Middle Eastern Sovereign Wealth Funds are set to invest $120 billion into Egyptian real estate in the coming years. This is according to Knight Frank's recent Africa Horizons report highlighting the strong growth prospects of the Egyptian real estate market.
GROWING REAL ESTATE MARKET IN EGYPT
Egypt currently boasts around 150 million square meters of active real estate. This paired with the country's rapidly increasing population of 110 million people gives the Egyptian residential real estate market strong upside potential.
HIGH DEMAND FOR RESIDENTIAL PROPERTY
The residential sector remains a prime target for investment. In 2022, Cairo saw a notable $20 billion worth of real estate investments, with $16 billion dedicated to residential properties. So, the average price of residential properties in Cairo surged by 10%, reflecting strong investor interest.

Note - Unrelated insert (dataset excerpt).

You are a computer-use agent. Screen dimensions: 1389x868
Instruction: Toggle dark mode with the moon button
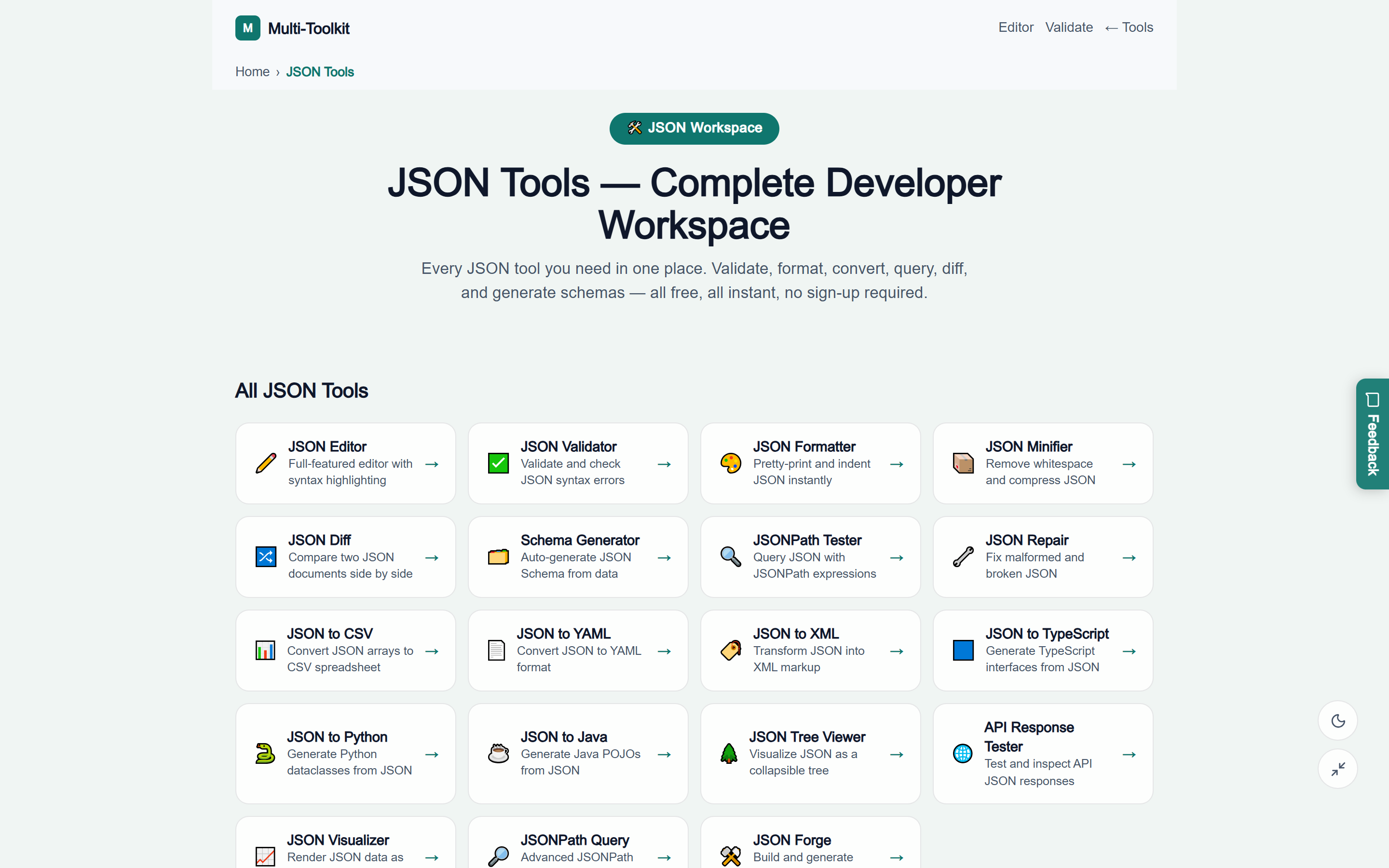tap(1338, 720)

FOREIGN INVESTMENT AND GROWING DEMAND
Egypt's real estate market has become an attractive option for preserving savings due to the local currency's depreciation. Recent legal changes allowing foreigners to own property in Egypt have also boosted demand from international buyers and Egyptian expatriates seeking competitive property prices.
PROPERTY PRICE INCREASES
Apartment prices in New Cairo have risen by 24% year-on-year, reaching approximately $450 per square meter, while villa prices grew by 8.5% to $690 per square meter. Similarly, in Sheikh Zayed City, apartment prices rose by 27.8%, hitting around $430 per square meter. Villa rates increased by 2.1%, reaching $625 per square meter during the same period.
Given the country's hyperinflationary environment, affordability is a key concern for most buyers. The headline inflation rate stood at 36.8% as of June 2023. So, around 60% of current residential demand focuses on small-sized apartments. This demand shift is attributed to the rising cost of living and increased interest rates.

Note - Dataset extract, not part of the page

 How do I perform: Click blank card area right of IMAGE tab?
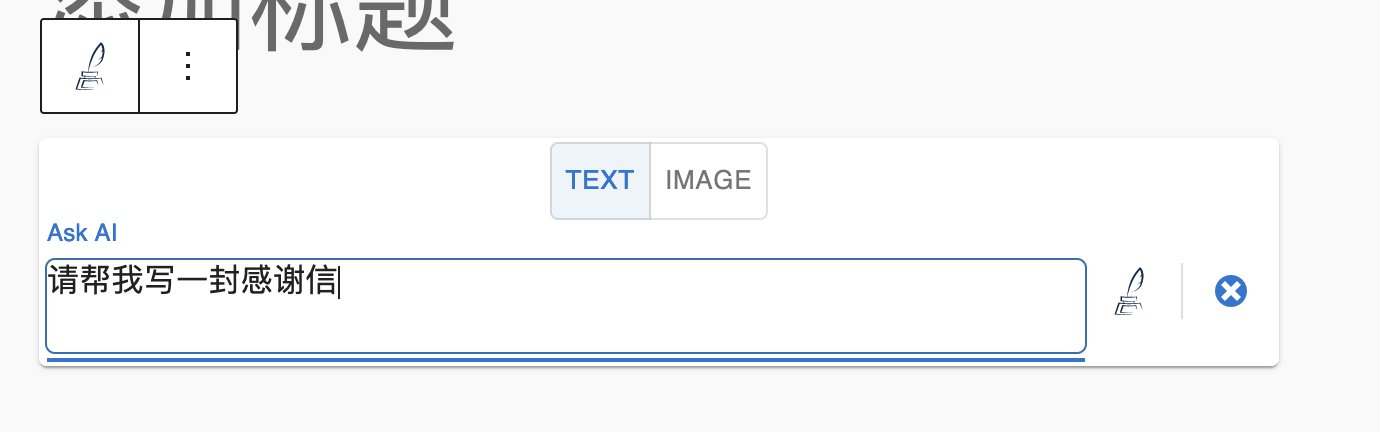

DEVELOPERS ADAPTING TO DEMAND
To mitigate escalating construction and completion costs, developers often offer semi-finished or shell and core projects, particularly for townhouses and twin houses. This approach aims to control costs and provide savings to buyers and investors. In response to market trends and the devaluation of the Egyptian pound, developers are reducing development finance payment plans from 14 years to an average of 7-8 years.

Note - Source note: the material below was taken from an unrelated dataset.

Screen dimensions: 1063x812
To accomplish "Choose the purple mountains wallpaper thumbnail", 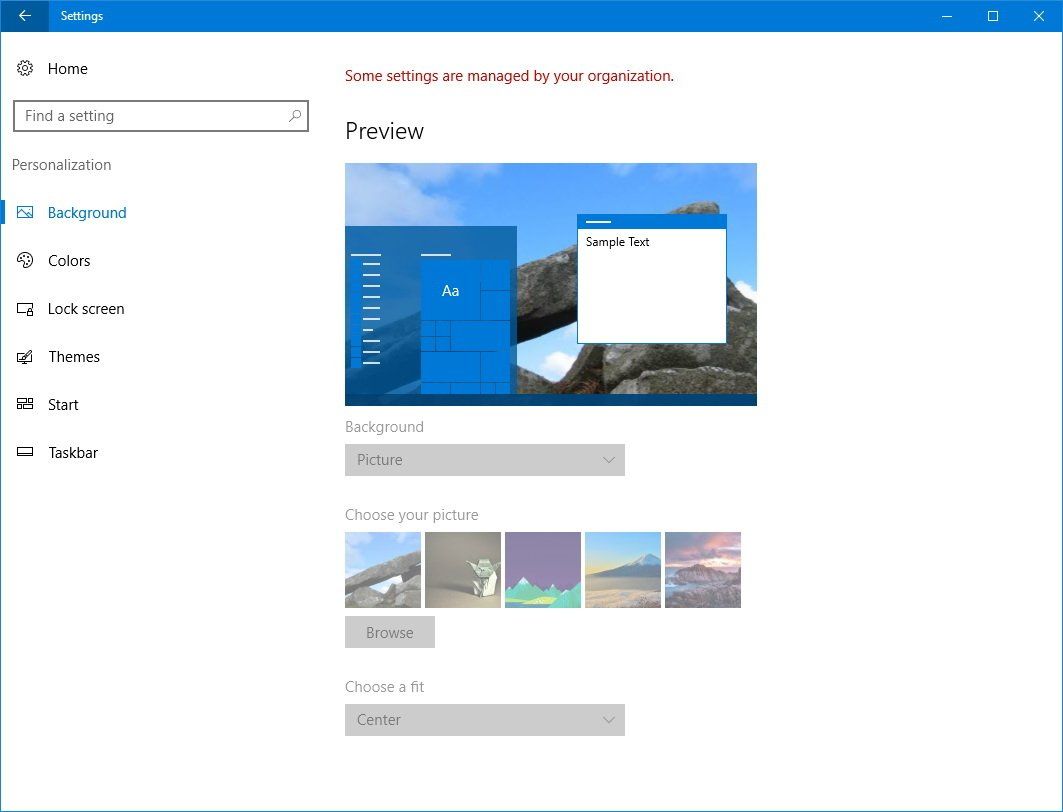I will pyautogui.click(x=542, y=569).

Although demand is strong for Egypt's residential real estate, Knight Frank projects an upcoming period of slower growth. This is due to the weakened pound, rising borrowing costs, and hyperinflation, affecting consumer confidence. Ongoing real estate projects are also facing delays. Caused by hyperinflationary costs, this is prompting heightened demand for resale and completed properties, which saw a 30% YoY increase during Q2 2023.
SECOND HOMES MARKET & CAPITAL APPRECIATION
The second homes market, particularly summer homes on Egypt's North Coast, is expected to see strong demand in the short to medium term. Capital appreciation potential, appealing rental yields in foreign currencies, and rising interest from GCC buyers contribute to this trend.
GROWING INTEREST FROM GCC BUYERS
GCC nationals have shown a growing interest in Egypt's North Coast real estate market. Factors such as currency depreciation, pleasant summer climate, and entertainment options have contributed to this demand surge. Chalet prices on the North Coast range from $950 to $3,000 per square meter, while villa prices vary from $1,450 to $3,550 per square meter in high-end developments. Summer home sales reached $2.1 billion in 2022, with a projected 30% increase in 2023.
STRONG POTENTIAL IN EGYPT'S RESIDENTIAL MARKET
The Egyptian residential real estate market showcases remarkable growth potential. Foreign investment, affordability considerations, and shifting demand patterns are shaping this landscape. Notably, the second homes market, with its capital appreciation prospects and GCC interest, is a promising avenue. So, investors could capitalise on the market's evolving dynamics, focusing on affordable units and second home opportunities to maximise returns in Egypt's growing real estate sector.